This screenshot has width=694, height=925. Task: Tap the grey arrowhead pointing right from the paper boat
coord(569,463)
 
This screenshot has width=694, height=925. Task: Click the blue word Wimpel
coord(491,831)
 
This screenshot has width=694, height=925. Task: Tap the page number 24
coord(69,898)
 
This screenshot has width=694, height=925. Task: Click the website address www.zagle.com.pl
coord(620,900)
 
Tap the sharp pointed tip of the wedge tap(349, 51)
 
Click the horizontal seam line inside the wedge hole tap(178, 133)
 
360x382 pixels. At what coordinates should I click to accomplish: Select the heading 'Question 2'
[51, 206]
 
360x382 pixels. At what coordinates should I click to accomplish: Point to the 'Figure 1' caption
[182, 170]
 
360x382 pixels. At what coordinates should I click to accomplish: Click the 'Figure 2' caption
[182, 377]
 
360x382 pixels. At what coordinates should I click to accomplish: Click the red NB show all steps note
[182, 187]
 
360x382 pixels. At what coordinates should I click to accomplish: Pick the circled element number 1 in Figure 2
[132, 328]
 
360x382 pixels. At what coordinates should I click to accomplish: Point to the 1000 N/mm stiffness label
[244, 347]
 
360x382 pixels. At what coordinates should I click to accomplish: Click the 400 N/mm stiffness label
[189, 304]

## Problem
Please begin at the top of the rows and stop after the line containing "Tap the sharp". Rewrite everything in that span, requests included, and raise each coordinate in the answers by 8.

## Written solution
This screenshot has width=694, height=925. Task: Tap the grey arrowhead pointing right from the paper boat
coord(577,471)
 
This screenshot has width=694, height=925. Task: Click the blue word Wimpel
coord(499,839)
 
This screenshot has width=694, height=925. Task: Tap the page number 24
coord(77,906)
 
This screenshot has width=694, height=925. Task: Click the website address www.zagle.com.pl
coord(628,908)
 
Tap the sharp pointed tip of the wedge tap(357, 59)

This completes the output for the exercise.